━━━━━ Records for the task

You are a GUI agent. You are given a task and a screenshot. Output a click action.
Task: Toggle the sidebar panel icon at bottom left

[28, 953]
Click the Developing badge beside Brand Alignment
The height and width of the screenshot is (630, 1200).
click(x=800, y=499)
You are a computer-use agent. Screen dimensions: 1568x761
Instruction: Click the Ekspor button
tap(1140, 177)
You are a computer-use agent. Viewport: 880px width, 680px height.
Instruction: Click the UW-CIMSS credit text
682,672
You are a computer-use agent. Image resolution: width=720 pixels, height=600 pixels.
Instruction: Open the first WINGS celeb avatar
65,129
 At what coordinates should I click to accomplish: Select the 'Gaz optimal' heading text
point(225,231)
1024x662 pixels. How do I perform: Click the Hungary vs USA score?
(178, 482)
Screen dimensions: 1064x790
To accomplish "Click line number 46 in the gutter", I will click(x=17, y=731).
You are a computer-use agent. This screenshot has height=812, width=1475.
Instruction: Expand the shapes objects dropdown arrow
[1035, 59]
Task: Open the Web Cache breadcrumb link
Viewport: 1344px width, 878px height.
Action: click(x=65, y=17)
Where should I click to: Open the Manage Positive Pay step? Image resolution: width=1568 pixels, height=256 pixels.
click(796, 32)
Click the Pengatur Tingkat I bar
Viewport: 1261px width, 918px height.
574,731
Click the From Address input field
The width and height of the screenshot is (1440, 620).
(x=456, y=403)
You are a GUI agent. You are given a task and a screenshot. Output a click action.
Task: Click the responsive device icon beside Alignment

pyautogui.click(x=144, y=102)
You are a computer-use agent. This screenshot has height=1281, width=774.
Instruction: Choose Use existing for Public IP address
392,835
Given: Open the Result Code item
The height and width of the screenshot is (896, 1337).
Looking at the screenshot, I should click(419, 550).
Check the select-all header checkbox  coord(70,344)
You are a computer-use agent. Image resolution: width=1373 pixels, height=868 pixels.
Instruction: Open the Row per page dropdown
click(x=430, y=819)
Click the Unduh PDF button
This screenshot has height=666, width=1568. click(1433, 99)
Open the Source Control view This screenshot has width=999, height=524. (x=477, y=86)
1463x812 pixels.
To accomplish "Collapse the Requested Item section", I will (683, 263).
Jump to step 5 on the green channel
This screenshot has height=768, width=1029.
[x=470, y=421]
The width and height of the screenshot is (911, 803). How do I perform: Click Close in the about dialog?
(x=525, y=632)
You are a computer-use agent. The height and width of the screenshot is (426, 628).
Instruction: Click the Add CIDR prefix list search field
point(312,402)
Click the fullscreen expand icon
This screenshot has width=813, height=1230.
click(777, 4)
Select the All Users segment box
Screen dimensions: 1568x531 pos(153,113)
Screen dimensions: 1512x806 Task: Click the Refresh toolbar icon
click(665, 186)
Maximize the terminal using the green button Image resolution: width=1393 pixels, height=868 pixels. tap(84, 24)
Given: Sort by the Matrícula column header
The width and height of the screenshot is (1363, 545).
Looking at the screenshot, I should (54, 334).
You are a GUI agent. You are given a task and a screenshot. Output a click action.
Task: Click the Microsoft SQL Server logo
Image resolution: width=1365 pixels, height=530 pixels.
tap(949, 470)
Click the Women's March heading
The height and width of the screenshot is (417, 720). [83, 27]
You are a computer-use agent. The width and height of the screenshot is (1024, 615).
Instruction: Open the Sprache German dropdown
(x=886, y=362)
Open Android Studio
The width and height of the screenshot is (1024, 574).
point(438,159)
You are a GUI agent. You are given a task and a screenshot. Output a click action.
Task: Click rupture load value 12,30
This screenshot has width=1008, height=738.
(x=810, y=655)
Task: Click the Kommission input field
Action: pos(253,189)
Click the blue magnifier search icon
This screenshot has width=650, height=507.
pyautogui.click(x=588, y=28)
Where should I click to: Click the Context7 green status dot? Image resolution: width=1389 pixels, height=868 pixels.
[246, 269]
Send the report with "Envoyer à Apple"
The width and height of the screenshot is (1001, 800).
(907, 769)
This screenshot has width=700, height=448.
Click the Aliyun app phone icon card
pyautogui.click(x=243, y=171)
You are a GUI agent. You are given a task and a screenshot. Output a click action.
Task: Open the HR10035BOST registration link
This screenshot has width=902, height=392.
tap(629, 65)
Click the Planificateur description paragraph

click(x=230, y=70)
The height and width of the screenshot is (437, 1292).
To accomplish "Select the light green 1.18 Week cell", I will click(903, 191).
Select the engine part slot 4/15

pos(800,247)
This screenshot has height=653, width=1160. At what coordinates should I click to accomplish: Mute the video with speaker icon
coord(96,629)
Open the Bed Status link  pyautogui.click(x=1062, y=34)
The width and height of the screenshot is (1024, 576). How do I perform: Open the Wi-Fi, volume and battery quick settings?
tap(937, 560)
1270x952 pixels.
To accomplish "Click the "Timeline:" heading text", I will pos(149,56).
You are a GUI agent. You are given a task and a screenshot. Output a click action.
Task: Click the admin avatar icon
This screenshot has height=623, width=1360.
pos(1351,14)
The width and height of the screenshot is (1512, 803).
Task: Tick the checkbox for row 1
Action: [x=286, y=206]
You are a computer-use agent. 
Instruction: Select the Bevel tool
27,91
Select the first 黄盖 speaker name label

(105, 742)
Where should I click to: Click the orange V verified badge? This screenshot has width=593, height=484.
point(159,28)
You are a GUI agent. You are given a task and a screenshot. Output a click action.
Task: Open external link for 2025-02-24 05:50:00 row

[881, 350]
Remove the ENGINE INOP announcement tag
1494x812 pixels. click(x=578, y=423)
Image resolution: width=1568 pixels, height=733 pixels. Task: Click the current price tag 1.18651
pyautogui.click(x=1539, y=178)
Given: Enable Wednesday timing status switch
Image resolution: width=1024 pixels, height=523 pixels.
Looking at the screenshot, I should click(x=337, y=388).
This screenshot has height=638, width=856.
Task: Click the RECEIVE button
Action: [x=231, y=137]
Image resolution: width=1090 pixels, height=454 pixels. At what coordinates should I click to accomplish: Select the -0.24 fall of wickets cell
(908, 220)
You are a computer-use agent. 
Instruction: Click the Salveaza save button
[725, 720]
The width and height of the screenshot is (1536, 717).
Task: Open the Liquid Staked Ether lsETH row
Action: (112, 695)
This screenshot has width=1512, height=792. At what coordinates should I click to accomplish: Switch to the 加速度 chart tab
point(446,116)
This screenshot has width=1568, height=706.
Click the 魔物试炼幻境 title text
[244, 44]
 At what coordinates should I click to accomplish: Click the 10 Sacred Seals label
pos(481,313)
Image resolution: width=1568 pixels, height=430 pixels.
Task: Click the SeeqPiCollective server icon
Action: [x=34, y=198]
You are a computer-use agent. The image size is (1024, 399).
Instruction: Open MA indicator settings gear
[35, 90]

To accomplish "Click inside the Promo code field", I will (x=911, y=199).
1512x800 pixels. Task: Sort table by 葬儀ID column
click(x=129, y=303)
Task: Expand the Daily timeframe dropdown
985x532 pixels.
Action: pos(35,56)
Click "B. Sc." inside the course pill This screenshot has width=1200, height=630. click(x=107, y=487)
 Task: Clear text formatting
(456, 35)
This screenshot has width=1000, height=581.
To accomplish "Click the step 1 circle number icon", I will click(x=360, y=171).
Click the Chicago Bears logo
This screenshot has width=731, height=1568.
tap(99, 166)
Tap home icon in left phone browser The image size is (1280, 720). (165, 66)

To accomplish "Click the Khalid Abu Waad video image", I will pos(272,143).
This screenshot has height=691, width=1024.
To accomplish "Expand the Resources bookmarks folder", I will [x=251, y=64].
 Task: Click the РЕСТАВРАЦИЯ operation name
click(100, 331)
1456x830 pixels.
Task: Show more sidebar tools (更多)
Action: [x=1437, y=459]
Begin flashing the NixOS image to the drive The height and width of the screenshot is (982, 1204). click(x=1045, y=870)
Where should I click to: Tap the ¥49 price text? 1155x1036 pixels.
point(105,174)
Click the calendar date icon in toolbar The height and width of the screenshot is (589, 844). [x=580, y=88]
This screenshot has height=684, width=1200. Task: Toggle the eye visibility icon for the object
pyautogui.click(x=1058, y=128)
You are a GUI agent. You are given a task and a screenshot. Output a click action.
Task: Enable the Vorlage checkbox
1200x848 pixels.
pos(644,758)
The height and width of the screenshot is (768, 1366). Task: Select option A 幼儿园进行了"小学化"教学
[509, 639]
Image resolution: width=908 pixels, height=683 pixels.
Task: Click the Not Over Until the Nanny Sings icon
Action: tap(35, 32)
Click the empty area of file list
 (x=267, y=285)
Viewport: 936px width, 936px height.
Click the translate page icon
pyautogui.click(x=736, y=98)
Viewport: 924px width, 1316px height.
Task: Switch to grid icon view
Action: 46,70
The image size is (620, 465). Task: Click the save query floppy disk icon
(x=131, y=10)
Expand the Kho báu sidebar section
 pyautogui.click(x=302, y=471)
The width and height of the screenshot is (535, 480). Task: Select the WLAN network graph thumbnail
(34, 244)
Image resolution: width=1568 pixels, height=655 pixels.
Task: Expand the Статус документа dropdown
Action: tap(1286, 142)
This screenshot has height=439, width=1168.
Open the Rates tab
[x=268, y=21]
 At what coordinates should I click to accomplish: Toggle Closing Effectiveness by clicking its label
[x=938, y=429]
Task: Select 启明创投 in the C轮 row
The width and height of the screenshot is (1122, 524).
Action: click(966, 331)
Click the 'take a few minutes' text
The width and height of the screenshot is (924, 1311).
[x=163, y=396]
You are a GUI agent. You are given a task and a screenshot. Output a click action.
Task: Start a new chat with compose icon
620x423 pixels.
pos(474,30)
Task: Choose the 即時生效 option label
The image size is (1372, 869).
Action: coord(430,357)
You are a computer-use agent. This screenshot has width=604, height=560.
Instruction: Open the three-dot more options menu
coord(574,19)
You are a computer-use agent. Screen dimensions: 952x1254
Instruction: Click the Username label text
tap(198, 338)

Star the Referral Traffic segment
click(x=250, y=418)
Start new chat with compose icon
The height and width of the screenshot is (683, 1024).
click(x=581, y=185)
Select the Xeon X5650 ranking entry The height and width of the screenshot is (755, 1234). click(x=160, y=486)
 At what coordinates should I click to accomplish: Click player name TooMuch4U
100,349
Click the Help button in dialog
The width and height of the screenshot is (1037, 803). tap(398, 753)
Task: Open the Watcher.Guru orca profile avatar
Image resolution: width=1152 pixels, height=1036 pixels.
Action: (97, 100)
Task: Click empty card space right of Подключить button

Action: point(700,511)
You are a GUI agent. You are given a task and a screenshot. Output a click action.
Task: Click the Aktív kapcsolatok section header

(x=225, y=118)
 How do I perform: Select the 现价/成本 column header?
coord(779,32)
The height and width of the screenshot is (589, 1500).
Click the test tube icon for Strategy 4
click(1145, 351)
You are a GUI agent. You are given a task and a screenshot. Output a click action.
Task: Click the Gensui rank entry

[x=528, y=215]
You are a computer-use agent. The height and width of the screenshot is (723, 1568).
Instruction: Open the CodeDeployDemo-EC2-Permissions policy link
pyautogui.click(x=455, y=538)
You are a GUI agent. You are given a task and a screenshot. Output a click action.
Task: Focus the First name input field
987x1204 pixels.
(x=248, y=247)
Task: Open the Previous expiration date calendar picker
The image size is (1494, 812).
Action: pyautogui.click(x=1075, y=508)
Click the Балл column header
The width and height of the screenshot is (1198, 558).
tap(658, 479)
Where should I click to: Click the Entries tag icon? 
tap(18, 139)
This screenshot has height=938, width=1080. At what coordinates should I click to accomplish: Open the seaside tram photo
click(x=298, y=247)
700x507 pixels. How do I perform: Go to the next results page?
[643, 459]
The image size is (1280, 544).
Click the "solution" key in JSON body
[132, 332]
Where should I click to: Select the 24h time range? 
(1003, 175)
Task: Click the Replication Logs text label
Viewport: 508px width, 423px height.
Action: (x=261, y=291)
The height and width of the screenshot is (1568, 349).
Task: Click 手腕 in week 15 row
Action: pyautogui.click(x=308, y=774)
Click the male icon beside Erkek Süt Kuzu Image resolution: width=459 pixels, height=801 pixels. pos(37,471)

━━━━━━━━━━

**Instructions for the task:** Go through the material and copy each line in which the word "calendar" occurs.

**Result:**
Click the calendar date icon in toolbar The height and width of the screenshot is (589, 844). [x=580, y=88]
Task: Open the Previous expiration date calendar picker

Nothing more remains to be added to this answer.